11
votes

I have one set (X) of points (not very big let's say 1-20 points) and the second (Y), much larger set of points. I need to choose some point from Y which sum of distances to all points from X is minimal.

I came up with an idea that I would treat X as a vertices of a polygon and find centroid of this polygon, and then I will choose a point from Y nearest to the centroid. But I'm not sure whether centroid minimizes sum of its distances to the vertices of polygon, so I'm not sure whether this is a good way? Is there any algorithm for solving this problem?

Points are defined by geographical coordinates.

4
Do you mean latitude-longitude on a curved surface, or x-y on a plane? - David Thornley
Centroid doesn't minimize the sum of distances to vertices. For example, in case of a triangle Torricelli point (en.wikipedia.org/wiki/Torricelli_point) is optimal. - adamax

4 Answers

4
votes

Centroid of the polygon might not be right, but such a point exists.

In the paper: n-ellipses and the minimum distance problem, it is shown that if the points (called foci, your set of X) are not collinear then

  • There is a unique point (called center) for which the sum of distances are minimized. This point is such that the sum of unit vectors from that point to the foci is zero!

  • The locus of points for which the sum of distances is constant is a convex curve (called an n-ellipse) containing the center

  • The n-ellipse for distance D completely contains the n-ellipse for any other distance D' for which D' < D.

Thus you can do some type of hill climbing algorithm to find the center.

Of course these n-ellipses are not necessarily circles, so just picking the point closest to the center might not work, but might be a good approximation.

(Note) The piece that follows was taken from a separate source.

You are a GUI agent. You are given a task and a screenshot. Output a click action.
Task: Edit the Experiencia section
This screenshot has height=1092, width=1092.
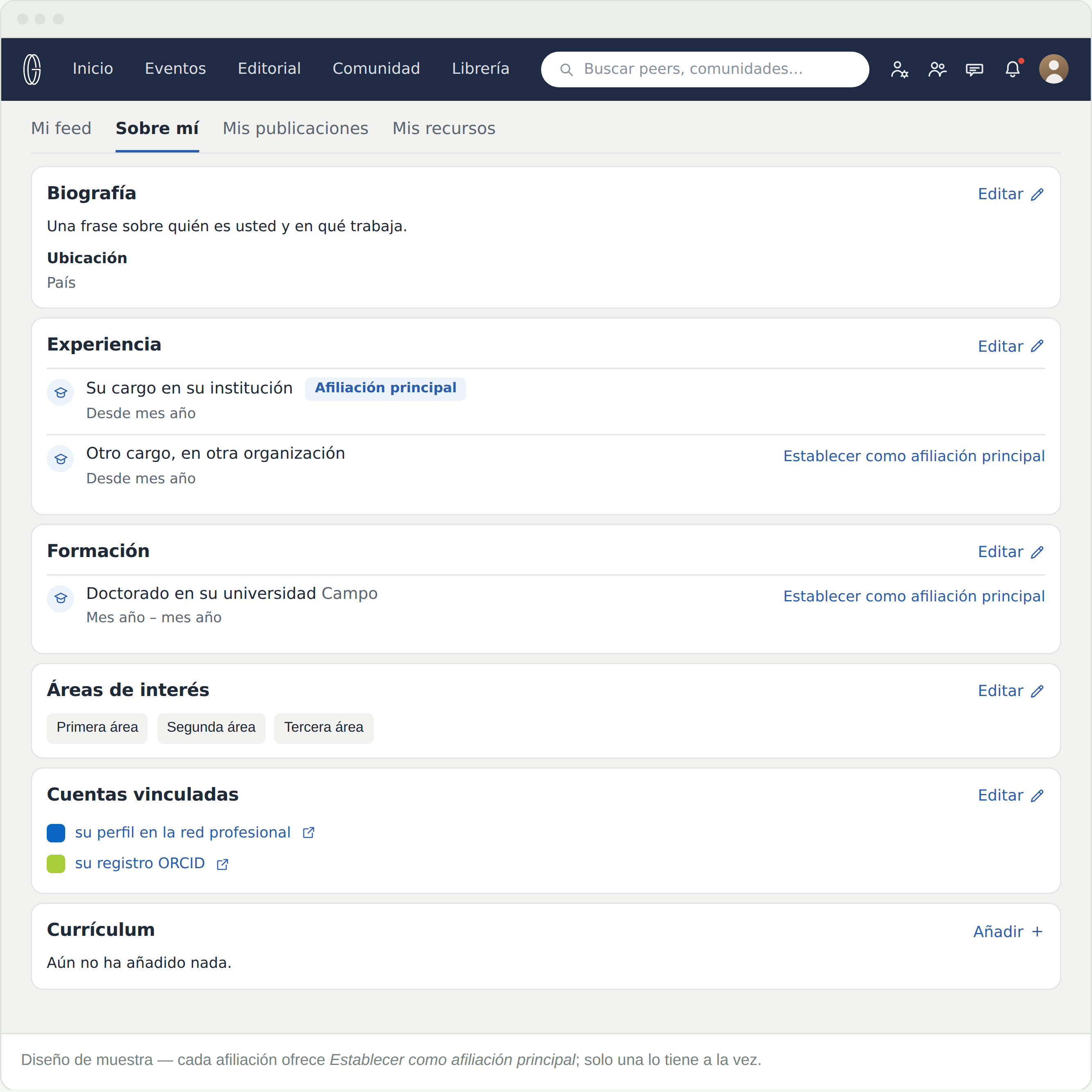click(x=1010, y=346)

You can perhaps do some preprocessing on the 20 points (if those are fixed) to figure out a good partitioning scheme (based on the above information).

Hope that helps.

1
votes

If you want to minimize the sum of the squares of the distances (not the sum of the distances), then the point that minimizes that sum is the average of the points in X.

Proof:

sum(squares of distances) = (x-x0)^2 + (y-y0)^2 + (x-x1)^2 + (y-y1)^2 + ... 

d/dx sum(squares of distances) = 2(x-x0) + 2(x-x1) + ... = 2(Nx - x0 - x1 - ...)

the sum is minimized when the derivative is zero, which occurs when Nx = x0+x1+..., so x = (x0+x1+...)/N

The derivative is symmetric around this point, and the function is quadratic, so I'm pretty sure the closest point in Y to this average point is the best.

Minimizing the distances is harder, but I suspect the same algorithm, with more leeway in the set of Ys that you test, would work also.

1
votes

Because you want the minimal sum of distances I believe that you can reduce the set of points X to its spatial mean. Then you can use a KDTree or some sort of spatial partitioning tree to find the point in Y closest to the spatial mean of X. Using a spatial partitioning tree can save a good bit of work compared to checking all the possible points.

0
votes

Excuse me for suggesting brute force. The way the question is posed we do not know where X,Y lie. Suppose X is 30 points, Y is 1000 points. Then for each point of Y sum 30 distances. Altogether 30000 calculations, done in a jiffy. This guarantees a minimum. Finding some "center" of X and choosing the closest Y will be an approximate solution only.

The more interesting question is to find such a point for X alone. ignore Y. For X three points only, the Fermat-Torichelli point solves the problem.